• What you are asked to do: Look through the listing below for the string "Sort". Show each line where it occurs.
──────
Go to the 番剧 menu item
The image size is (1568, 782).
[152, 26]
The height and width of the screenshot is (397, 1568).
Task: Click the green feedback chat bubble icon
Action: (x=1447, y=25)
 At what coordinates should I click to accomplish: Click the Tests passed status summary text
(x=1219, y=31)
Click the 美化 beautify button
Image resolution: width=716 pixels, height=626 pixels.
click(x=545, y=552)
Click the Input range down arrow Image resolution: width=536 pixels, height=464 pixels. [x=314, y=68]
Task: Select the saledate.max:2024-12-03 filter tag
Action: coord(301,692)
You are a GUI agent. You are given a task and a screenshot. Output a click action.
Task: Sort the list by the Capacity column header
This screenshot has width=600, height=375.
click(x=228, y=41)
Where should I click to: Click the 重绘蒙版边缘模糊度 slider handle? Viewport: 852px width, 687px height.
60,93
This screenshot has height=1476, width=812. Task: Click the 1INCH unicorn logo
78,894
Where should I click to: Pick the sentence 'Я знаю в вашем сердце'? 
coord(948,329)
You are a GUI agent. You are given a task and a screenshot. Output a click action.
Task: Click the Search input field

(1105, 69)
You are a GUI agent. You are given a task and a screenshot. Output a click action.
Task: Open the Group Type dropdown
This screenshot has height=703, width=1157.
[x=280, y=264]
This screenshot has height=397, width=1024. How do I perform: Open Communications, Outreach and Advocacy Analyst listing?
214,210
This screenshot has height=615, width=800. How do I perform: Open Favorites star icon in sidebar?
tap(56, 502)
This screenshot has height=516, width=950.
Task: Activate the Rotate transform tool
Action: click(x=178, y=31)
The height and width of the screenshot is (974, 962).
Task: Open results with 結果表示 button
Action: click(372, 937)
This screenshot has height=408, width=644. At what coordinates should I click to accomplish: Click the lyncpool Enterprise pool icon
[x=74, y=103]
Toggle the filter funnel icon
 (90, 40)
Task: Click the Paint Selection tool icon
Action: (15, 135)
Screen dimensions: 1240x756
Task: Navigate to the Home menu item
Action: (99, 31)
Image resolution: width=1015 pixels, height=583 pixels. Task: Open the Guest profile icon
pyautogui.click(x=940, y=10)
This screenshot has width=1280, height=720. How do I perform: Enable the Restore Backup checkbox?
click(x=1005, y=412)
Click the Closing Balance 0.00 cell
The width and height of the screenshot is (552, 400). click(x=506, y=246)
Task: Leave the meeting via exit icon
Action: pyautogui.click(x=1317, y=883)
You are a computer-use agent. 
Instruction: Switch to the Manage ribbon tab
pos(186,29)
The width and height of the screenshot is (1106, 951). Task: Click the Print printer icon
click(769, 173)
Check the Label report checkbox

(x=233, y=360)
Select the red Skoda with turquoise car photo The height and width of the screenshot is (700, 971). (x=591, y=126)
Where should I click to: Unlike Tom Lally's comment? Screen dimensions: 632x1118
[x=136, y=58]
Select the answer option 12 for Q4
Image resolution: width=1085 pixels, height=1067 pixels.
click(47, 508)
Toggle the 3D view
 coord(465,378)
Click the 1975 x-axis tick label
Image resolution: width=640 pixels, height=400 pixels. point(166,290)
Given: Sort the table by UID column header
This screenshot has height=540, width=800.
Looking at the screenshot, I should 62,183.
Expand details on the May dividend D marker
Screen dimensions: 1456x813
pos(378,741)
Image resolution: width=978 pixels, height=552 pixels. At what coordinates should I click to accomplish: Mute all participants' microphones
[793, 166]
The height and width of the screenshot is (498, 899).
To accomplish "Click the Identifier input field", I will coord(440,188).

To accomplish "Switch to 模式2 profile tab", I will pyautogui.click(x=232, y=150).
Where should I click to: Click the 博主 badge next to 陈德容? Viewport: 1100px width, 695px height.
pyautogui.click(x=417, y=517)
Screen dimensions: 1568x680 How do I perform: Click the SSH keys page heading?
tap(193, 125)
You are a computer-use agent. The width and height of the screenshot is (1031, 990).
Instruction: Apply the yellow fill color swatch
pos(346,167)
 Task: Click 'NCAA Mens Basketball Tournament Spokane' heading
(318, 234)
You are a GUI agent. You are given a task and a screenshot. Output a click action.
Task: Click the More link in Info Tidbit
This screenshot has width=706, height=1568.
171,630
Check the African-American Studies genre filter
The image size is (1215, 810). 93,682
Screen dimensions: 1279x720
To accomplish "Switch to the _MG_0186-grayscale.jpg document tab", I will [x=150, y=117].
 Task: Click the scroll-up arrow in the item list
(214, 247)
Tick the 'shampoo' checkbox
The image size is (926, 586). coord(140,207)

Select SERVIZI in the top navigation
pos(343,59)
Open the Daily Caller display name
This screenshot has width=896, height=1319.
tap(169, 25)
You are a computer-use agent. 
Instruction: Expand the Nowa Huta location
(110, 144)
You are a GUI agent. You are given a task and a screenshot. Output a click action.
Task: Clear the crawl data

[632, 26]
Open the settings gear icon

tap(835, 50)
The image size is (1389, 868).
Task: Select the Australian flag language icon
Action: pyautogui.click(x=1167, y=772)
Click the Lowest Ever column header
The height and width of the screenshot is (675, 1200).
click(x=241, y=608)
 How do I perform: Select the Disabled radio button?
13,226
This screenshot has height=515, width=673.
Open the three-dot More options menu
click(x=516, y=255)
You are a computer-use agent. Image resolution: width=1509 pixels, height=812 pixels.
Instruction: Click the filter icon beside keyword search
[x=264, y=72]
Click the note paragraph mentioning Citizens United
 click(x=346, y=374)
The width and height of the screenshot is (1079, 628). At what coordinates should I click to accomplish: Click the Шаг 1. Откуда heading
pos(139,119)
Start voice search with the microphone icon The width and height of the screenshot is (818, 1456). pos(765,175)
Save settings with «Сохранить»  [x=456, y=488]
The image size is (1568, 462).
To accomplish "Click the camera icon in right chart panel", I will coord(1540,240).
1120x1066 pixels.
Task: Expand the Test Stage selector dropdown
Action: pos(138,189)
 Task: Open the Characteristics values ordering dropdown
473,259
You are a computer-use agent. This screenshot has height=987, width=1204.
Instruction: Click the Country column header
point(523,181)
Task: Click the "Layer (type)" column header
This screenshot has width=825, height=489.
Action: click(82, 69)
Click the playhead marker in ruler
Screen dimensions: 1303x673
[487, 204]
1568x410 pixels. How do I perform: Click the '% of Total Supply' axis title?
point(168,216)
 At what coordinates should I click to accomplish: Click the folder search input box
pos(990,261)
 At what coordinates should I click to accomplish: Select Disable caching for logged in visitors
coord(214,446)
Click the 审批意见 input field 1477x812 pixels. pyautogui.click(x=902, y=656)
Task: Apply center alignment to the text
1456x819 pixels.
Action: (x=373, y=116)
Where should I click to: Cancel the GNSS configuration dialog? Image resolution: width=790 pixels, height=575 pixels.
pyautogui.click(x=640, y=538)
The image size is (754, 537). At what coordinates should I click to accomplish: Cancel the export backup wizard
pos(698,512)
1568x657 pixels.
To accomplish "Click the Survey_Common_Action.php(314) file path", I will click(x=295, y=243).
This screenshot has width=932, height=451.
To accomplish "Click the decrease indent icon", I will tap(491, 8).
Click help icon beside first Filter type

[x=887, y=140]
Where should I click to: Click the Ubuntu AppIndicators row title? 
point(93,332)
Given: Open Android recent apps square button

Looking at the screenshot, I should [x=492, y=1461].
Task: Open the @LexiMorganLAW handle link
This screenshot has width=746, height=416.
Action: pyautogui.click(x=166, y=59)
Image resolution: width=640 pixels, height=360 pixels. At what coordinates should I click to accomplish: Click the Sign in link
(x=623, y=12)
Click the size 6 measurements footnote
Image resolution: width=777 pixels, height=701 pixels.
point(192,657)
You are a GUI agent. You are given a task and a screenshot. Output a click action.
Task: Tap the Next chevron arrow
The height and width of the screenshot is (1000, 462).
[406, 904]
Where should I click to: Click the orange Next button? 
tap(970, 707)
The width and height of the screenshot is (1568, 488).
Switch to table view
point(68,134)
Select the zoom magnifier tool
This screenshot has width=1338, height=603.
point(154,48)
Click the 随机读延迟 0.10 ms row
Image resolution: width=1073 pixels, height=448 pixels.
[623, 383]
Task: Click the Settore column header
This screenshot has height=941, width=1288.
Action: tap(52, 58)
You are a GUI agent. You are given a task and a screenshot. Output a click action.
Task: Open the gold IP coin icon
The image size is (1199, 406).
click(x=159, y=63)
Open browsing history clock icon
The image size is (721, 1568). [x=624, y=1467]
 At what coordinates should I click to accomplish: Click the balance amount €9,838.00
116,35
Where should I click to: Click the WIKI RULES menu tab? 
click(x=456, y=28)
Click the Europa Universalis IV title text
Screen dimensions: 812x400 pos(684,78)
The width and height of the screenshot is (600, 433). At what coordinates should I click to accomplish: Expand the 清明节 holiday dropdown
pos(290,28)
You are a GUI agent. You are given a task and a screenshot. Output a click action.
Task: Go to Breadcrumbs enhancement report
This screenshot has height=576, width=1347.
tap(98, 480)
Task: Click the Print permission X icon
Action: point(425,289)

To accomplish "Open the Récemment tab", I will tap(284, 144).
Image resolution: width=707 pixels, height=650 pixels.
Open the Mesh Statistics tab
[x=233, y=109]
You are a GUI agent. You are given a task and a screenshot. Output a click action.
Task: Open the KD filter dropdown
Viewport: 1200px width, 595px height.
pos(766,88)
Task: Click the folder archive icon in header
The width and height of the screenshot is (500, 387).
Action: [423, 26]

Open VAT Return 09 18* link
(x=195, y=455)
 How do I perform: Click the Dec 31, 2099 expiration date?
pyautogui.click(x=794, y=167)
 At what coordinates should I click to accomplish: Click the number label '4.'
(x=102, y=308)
──────
• Written response:
Task: Sort the list by the Capacity column header
Given: Sort the table by UID column header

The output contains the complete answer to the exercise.